调用Utils.createTaskExecutorContext(...)方法时，传入TaskManager的实现类信息作为TaskManager的启动入口。即yarn container容器启动时会执行YarnTaskExecutorRunner类的main(...)方法。

org.apache.flink.yarn.YarnResourceManagerDriver#createTaskExecutorLaunchContext

    private ContainerLaunchContext createTaskExecutorLaunchContext(
            ResourceID containerId, String host, TaskExecutorProcessSpec taskExecutorProcessSpec)
            throws Exception {
		//忽略其他部分
                    final ContainerLaunchContext taskExecutorLaunchContext =
                Utils.createTaskExecutorContext(
                        flinkConfig,
                        yarnConfig,
                        configuration,
                        taskManagerParameters,
                        taskManagerDynamicProperties,
                        currDir,
                        ////入口类
                        YarnTaskExecutorRunner.class,
                        log);

        taskExecutorLaunchContext.getEnvironment().put(ENV_FLINK_NODE_ID, host);
        return taskExecutorLaunchContext;
    }

在创建完ContainerLaunchContext实例后，随即调用nodeManagerClient.startContainerAsync(container, context);方法，开始TaskManager的启动工作。

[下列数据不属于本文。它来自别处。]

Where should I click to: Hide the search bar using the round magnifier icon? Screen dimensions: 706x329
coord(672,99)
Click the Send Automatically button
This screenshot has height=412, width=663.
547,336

以上即为ExecutionGraph的调度过程及初次请求slot资源时，TaskManager的配置启动信息，下面继续分析TaskManager的启动过程。

TaskManager启动过程解析※

上节最后分析到ContainerLaunchContext实例生成过程，同时也看到配置好了YarnTaskExecutorRunner启动过程，它就是一个普通的java类，包含main(...)方法，通过java命令启动。本节分析下YarnTaskExecutorRunner的启动过程。

通过java命令触发main(...)方法执行，进入runTaskManagerSecurely(...)方法中，加载配置文件生成配置项，执行后续启动操作。

org.apache.flink.yarn.YarnTaskExecutorRunner#main

    public static void main(String[] args) {
        EnvironmentInformation.logEnvironmentInfo(LOG, "YARN TaskExecutor runner", args);
        SignalHandler.register(LOG);
        JvmShutdownSafeguard.installAsShutdownHook(LOG);

        //YARN 任务执行器的实例入口点
        runTaskManagerSecurely(args);
    }

org.apache.flink.yarn.YarnTaskExecutorRunner#runTaskManagerSecurely

    private static void runTaskManagerSecurely(String[] args) {
        Configuration configuration = null;

        try {
            LOG.debug("All environment variables: {}", ENV);

            final String currDir = ENV.get(Environment.PWD.key());
            LOG.info("Current working Directory: {}", currDir);

            configuration = TaskManagerRunner.loadConfiguration(args);
            //设置和修改配置
            setupAndModifyConfiguration(configuration, currDir, ENV);
        } catch (Throwable t) {
            LOG.error("YARN TaskManager initialization failed.", t);
            System.exit(INIT_ERROR_EXIT_CODE);
        }

        //安全地运行TaskManager进程
        TaskManagerRunner.runTaskManagerProcessSecurely(Preconditions.checkNotNull(configuration));
    }

org.apache.flink.runtime.taskexecutor.TaskManagerRunner#runTaskManagerProcessSecurely(org.apache.flink.configuration.Configuration)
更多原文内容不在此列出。